LOVESTORY: Korea, 2006
Regie: Chan-wook Park
Darsteller: Su-jeong Lim, Rain, Yong-nyeo Lee
Young-goon muss als Kind miterleben, wie ihre geliebte Großmutter, die sich für eine Maus hält und nur mehr von eingelegtem Rettich ernährt, von Männern in weißen Kitteln in eine Anstalt gebracht wird. Wäre Sie ein Cyborg gewesen, wäre dies nicht passiert. Denn Cyborgs sind stark, Cyborgs sind unaufhaltsam und Cyborgs haben kein Mitgefühl. Bei ihrer Arbeit in einer Radiofabrik stellt Young-goon überraschend fest, dass sie die Stimmen der Maschinen hört. Logische Schlussfolgerung: Sie ist doch ein Cyborg, muss jedoch erst mit Energie aufgeladen werden. Die Pulsadern werden aufgeschnitten, ein Stromkabel angesteckt und mit der Steckdose verbunden.

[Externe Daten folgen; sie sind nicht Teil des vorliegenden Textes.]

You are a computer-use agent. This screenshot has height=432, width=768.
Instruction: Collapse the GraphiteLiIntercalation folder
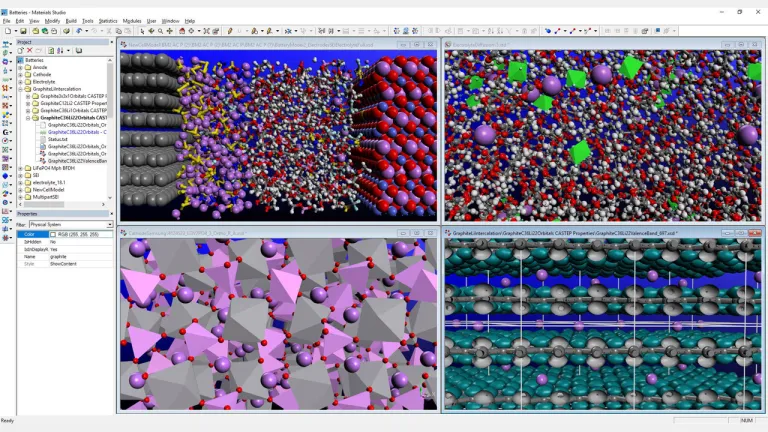[x=20, y=88]
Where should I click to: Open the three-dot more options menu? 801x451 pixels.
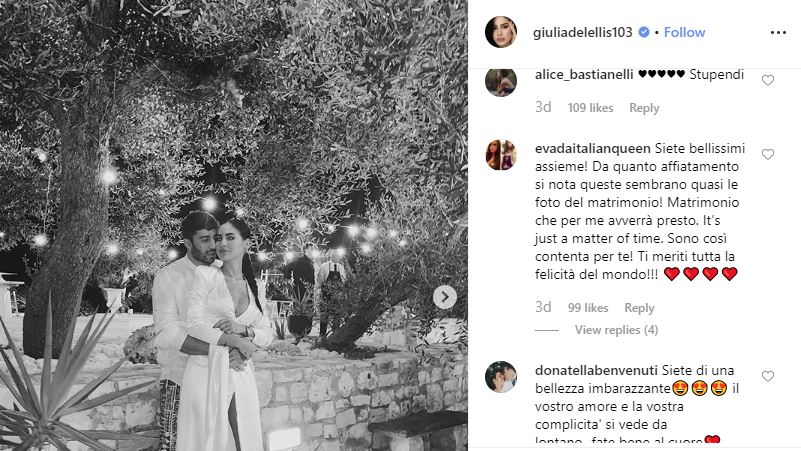[x=778, y=33]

Als Young-goon wieder erwacht, findet sie sich in einer Anstalt wieder. Von da an beginnt Sie mit den Maschinen zu reden. Ihr großes Problem: Sie braucht Energie und Cyborgs vertragen aber kein normales Essen.
Ein weiterer Insasse ist Il-sun. Er zeigt sich immer mehr fasziniert von Young-goon, beobachtet mit zunehmender Sorge wie sie wegen Nahrungsmangel immer schwächer wird und versucht verzweifelt eine Möglichkeit zu finden, sie wieder zu Kräften kommen zu lassen. Il-Sun ist der Überzeugung, dass er, sobald er auf seine wenigen Eigenschaften als Mensch reduziert wird, für die Welt dermaßen unbedeutend wird, so dass er wie ein kleiner Punkt von der Welt verschwinden muss. Daher hat er die Fähigkeit entwickelt, anderen Personen ihre Eigenschaften und Seelen zu stehlen und sie auf sich selbst zu übertragen.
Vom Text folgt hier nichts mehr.